Copy out every line of the data below that contains the word "Click".

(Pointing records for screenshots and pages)
────────────────────
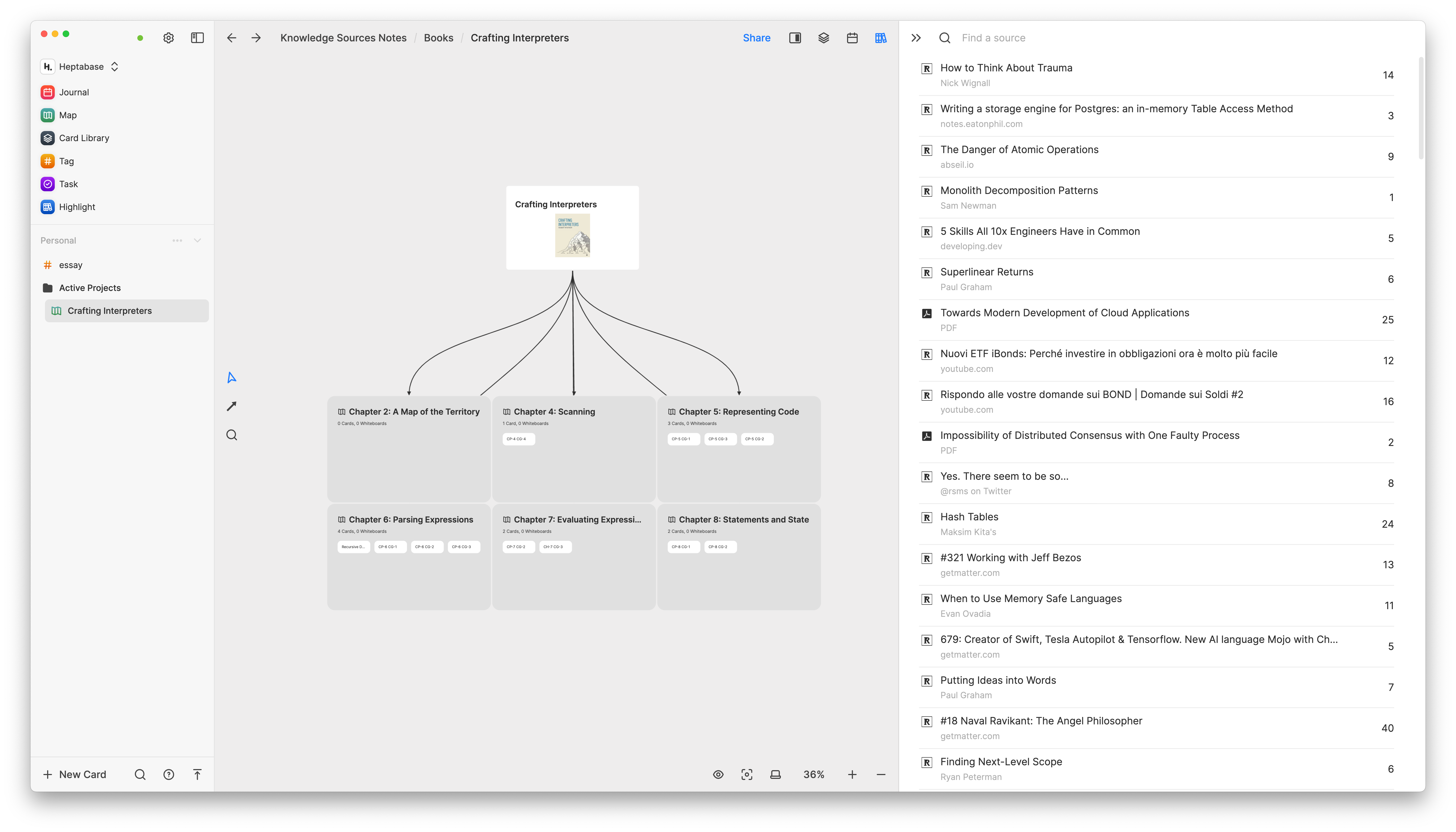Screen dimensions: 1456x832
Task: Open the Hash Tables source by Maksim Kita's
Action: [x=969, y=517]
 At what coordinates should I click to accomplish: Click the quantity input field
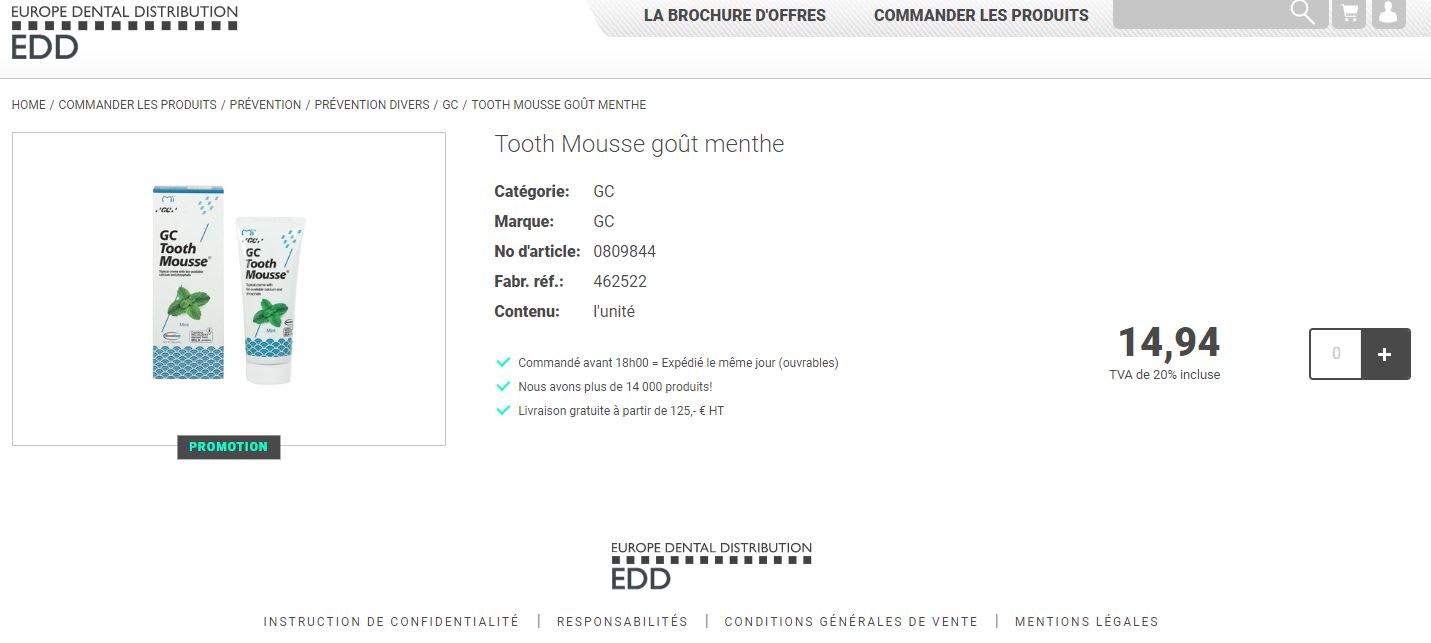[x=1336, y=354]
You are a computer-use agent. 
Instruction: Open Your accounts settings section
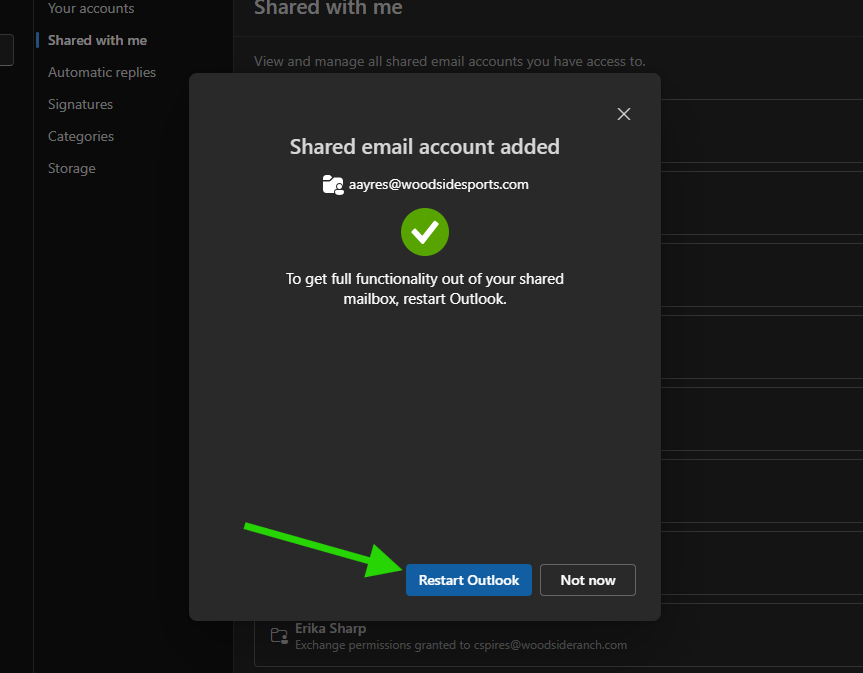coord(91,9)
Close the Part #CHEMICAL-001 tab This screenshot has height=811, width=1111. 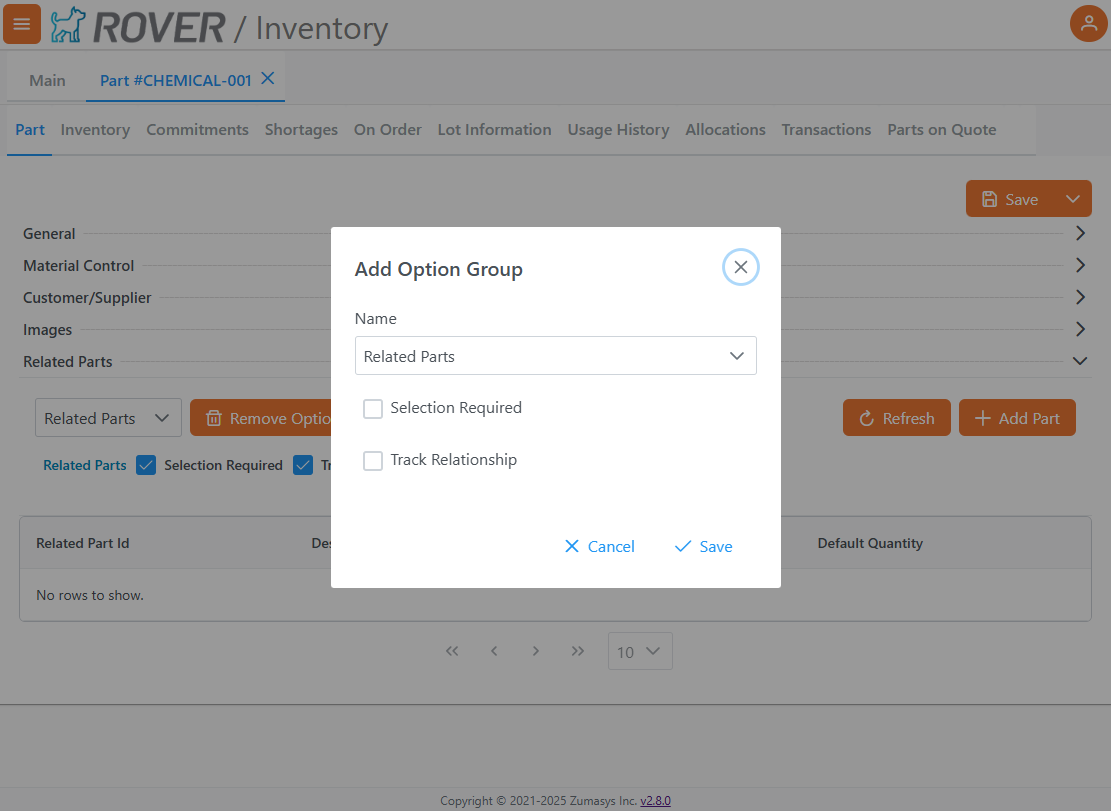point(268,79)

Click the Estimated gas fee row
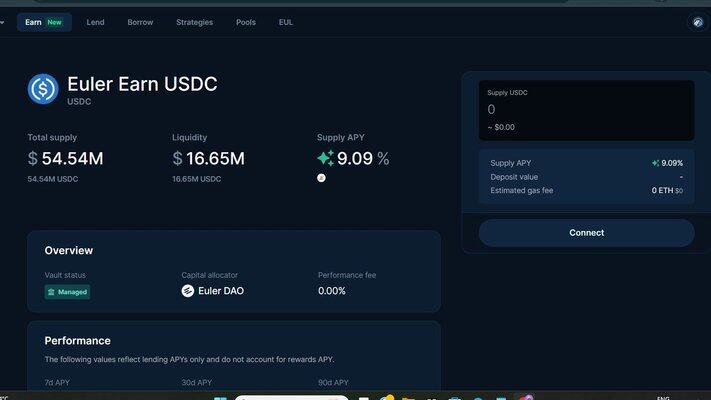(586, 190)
────────────────────
- [Finished task]:
 At what coordinates should I click to accomplish: Click the quantity input field
Click the Estimated gas fee row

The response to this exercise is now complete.